Sicherung von Ansprüchen
Mit dem im Jahr 2009 durch das Forderungssicherungsgesetz geänderten § 648a BGB werden alle Lücken bei der Sicherung von Vergütungsansprüchen der Werkunternehmer beseitigt. § 648a BGB will einen Ausgleich zwischen den Sicherungsinteressen des Unternehmers (bei Zahlungsausfall oder Insolvenz des Auftraggebers) und den Interessen des Bestellers, erst nach Fertigstellung und Prüfung des Werks die Vergütung entrichten zu müssen, schaffen.
Nach der ab 01.01.2009 geltenden Neufassung des § 648a BGB besteht nunmehr sogar ein Anspruch des Unternehmers auf Stellung der Sicherheit, wenn der Unternehmer zuvor eine angemessene Frist zur Bereitstellung der Sicherheit gesetzt hat (§ 648a Abs. 1 BGB). Das bedeutet, dass die Stellung der Sicherheit nunmehr gerichtlich durchsetzbar ist. Nach altem Recht stand dem Unternehmer demgegenüber lediglich ein Leistungsverweigerungs- oder Kündigungsrecht zu, wenn der Besteller eine Sicherheitsleistung verweigerte.
Die Höhe der zu erbringenden Sicherheit richtet sich nach dem voraussichtlichen Vergütungsanspruch (§ 648a Abs. 1 S. 2 BGB), wobei Mängel des Werks unberücksichtigt bleiben, sofern sie durch Nachbesserung beseitigt werden können. Nebenforderungen des Unternehmers können pauschal in Höhe von 10 % des zu sichernden Vergütungsanspruchs abgesichert werden.
Im folgenden Beitrag wird die neuere Rechtsprechung zur Bauhandwerkssicherung erörtert und auch die Rechtsprechung zur alten Gesetzeslage dargestellt, soweit sie auf die neue Fassung des § 648a BGB anwendbar bleibt.
Frage 1: Wann ist § 648a BGB n.F. anwendbar?
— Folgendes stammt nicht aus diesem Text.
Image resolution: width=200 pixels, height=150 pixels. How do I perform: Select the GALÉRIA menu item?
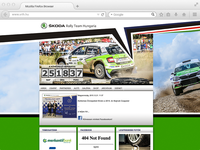click(86, 89)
Mangels einer Überleitungsvorschrift hat der BGH im Urteil vom 19.08.2010 (VII ZR 169/09) festgestellt, dass sich die Anwendbarkeit des neuen § 648a BGB nach Art. 170 EGBGB bestimmt, d. h. dass nur Rechtsverhältnisse, die nach dem 01.01.2009 entstanden sind, nach der Neuregelung beurteilt werden.
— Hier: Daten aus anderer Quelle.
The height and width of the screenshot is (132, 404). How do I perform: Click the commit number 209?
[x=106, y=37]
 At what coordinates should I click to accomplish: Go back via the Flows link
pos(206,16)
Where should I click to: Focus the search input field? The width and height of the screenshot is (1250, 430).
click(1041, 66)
Bei Nachträgen ist nicht der Zeitpunkt der Anordnung bzw. Beauftragung der Nachträge, sondern der Zeitpunkt des Abschlusses des Hauptvertrages maßgeblich. Das LG Dresden hat deshalb mit Urteil vom 15.03.2012 (9 O 2458/11) die Frage, ob für nach dem 01.01.2009 vereinbarte Nachträge und Zusatzleistungen ein Anspruch auf Sicherheitsleistung gemäß § 648a BGB n.F. besteht, wenn der Hauptvertrag vor Inkrafttreten der Norm geschlossen wurde, verneint.
Frage 2: Beeinflusst die Existenz des § 648a BGB die Zulässigkeit vertraglicher Sicherungsabreden?
Der BGH bestätigt in seinem Urteil vom 27.05.2010 (VII ZR 165/09) seine bisherige Rechtsprechung (Urteil vom 09.11.2000 - VII ZR 82/99) und stellt klar, dass die Regelung des § 648a BGB ausschließlich das Recht des nachträglichen, nach Vertragsschluss geltend gemachten Sicherheitsverlangen umfasst. Vertragliche Sicherungsabreden werden durch die Regelung des § 648a BGB nicht berührt und sind davon losgelöst zu betrachten.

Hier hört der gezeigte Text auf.